Normally, if the oxide layer is damaged by an abrasive action like scratching, it re-forms rapidly. Chloride ions prevent the oxide from re-forming and so cause pitting of the aluminum surface.
Following the guidelines in this Note will help to prevent the accumulation of surface contaminants that lead to this problem. Copper alloys are susceptible to corrosion by ammonia, acids, strong alkalis, chlorides, and sulphide gases.
It is best to store small copper artifacts in clear plastic boxes padded with acid-free unbuffered paper, or in boxes made from acid-free or neutral board. Larger artifacts can be wrapped in acid-free unbuffered paper, stored in carved Ethafoam supports, or placed on foam shelf-liners. Bronze disease is a form of active corrosion that affects archaeological copper alloys.
It is characterized by the eruption of a light-green powder in spots over the surface. Objects displaying bronze disease should be stored separately to keep the corrosion products away from other artifacts. Many of the general storage methods discussed here are not practical for large iron artifacts. Their storage is often dictated more by the availability of space than by environmental considerations. However, maintaining a clean storage environment and providing adequate storage supports for these artifacts contribute to their long-term preservation.

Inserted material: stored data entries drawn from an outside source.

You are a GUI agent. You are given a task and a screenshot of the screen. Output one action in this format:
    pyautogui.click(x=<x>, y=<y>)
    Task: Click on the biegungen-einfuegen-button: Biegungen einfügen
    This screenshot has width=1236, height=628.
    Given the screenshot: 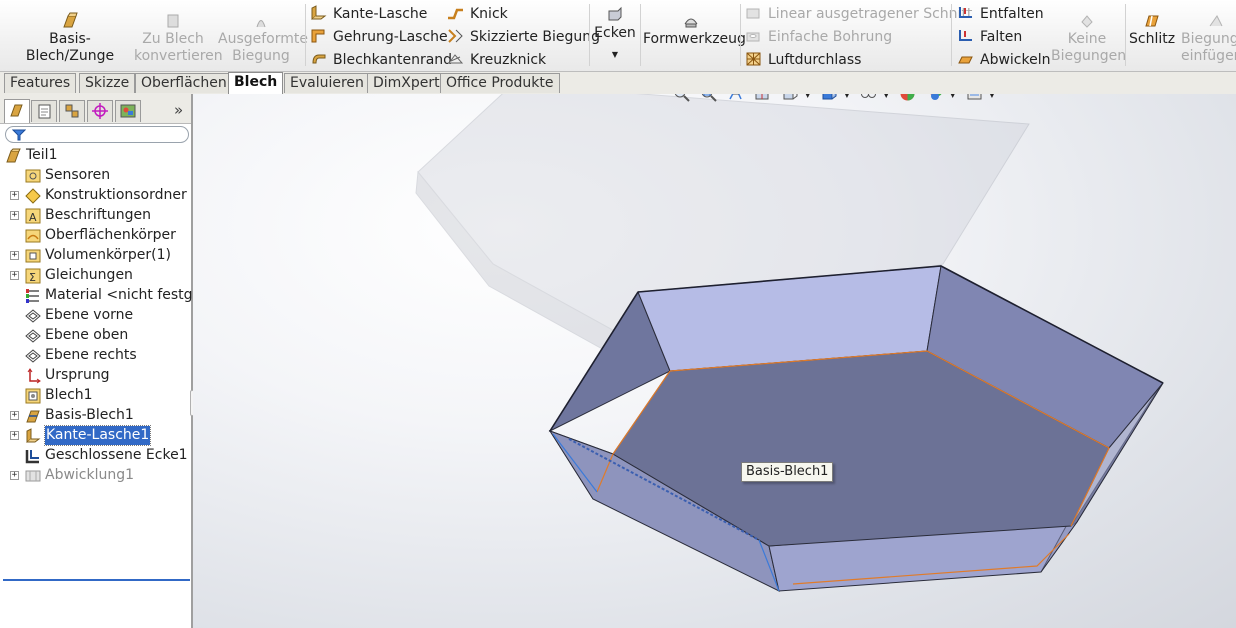 What is the action you would take?
    pyautogui.click(x=1206, y=35)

Stable lead surfaces are generally dark grey, while actively corroding lead is usually covered with a loosely adherent white powder. Lead is particularly difficult to store safely because it is easily corroded by very small amounts of volatile organic acids, such as acetic or formic acid. These acids can act rapidly, destroying surface detail and weakening the object. Formaldehyde, a source of formic acid, is released from the adhesives used in certain plywoods and particle boards.
Inspect lead objects regularly for active corrosion because lead is particularly susceptible to damage in poorly ventilated areas. If an object is actively corroding, isolate it and store it at a low RH. At the same time, identify and, if possible, remove the corrosion source often wood, paint, or adhesives or provide better storage conditions. To protect lead artifacts from harmful acids, wrap the objects with neutral and acid-free materials and store them in suitable containers.
Envelopes made for the archival storage of coins are suitable for small lead objects or fragments. Polyethylene and food-grade polystyrene boxes are also safe for lead.